On Oct 29, 2007, at 8:04 PM, Rick Strong wrote:

This sounds like what I want to do. I am trying to get two threads from two separate checkpoints to run in a SMT core under ALPHA_SE. I can get both threads to run in separate cores, I am just trying to figure out a good way to get them to move to a single smt o3 core.

It can be done, but I don't know how off the top of my head. Maybe Kevin or Korey can comment on this since they wrote SMT support.

When you say that I need to add page table support for different thread ids/address space identifiers, I was under the impression that the SMT o3 already has a way of distinguishing between thread ids in SMT execution. Is this not the case?
Yes it has a thread id, but that isn't the problem I'm referring to. In the case that you're taking two workloads from separate checkpoints they will almost certainly have the same virtual addresses mapped to some physical memory (their text and data sections, stack, heap, etc). Right now the syscall emulation page table doesn't distinguish one thread id from another as far as mapping virtual->physical addresses goes.

Ali


Ali Saidi wrote:
You should be able to switch from two simple cpus into an smt o3 core, although I don't think it's been done for a little while. That isn't scheduling per-say, so I'm not 100% sure I've answered your question.
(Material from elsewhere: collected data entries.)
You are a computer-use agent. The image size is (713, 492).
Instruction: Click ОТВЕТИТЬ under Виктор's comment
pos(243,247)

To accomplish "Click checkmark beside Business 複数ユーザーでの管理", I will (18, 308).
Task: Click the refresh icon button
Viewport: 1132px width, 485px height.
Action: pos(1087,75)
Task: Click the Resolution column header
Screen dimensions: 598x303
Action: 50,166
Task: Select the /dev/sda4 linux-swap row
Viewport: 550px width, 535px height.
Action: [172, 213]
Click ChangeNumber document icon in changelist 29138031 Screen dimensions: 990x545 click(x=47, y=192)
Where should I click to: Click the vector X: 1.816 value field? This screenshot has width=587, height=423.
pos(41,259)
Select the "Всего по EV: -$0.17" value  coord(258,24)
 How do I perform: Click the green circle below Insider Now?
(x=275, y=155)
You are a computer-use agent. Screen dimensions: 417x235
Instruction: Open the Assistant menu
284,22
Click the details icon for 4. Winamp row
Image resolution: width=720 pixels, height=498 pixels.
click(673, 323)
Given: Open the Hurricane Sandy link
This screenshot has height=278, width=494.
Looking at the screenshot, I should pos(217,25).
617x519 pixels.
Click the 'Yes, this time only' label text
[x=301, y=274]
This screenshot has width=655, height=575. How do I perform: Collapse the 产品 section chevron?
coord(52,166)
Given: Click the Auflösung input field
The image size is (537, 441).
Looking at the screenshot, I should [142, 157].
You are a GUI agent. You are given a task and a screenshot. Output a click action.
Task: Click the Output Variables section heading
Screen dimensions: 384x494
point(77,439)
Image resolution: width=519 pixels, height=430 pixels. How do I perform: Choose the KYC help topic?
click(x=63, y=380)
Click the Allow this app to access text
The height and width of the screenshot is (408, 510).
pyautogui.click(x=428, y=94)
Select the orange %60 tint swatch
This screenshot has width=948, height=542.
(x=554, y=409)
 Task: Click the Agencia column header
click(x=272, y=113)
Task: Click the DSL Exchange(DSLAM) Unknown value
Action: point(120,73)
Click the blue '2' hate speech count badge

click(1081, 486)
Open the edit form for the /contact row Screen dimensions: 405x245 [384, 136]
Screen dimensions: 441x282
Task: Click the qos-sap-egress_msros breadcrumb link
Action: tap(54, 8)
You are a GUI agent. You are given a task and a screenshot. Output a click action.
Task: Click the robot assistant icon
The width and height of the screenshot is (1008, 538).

I still think the general problem is that if you have to some how restore individual checkpoints which each have the same memory layout. The easiest way I can see to get around this is to start the physical memory allocation for each benchmark at a different place (although you might have to have the same benchmark at a variety of places so you could make any collection you wanted). The next think you would need is some way to make the page table support different thread ids/address space identifiers/etc.


Ali


On Oct 29, 2007, at 1:13 PM, Rick Strong wrote:

Hi,

Is there any good method of scheduling a thread between CPUs? I am trying open two threads from a checkpoint and put them into a SMT processor. What would be the best way to proceed. I could imagine scheduling them from a single core to a SMT core, or just finding a way to schedule them together at the beginning. Any ideas?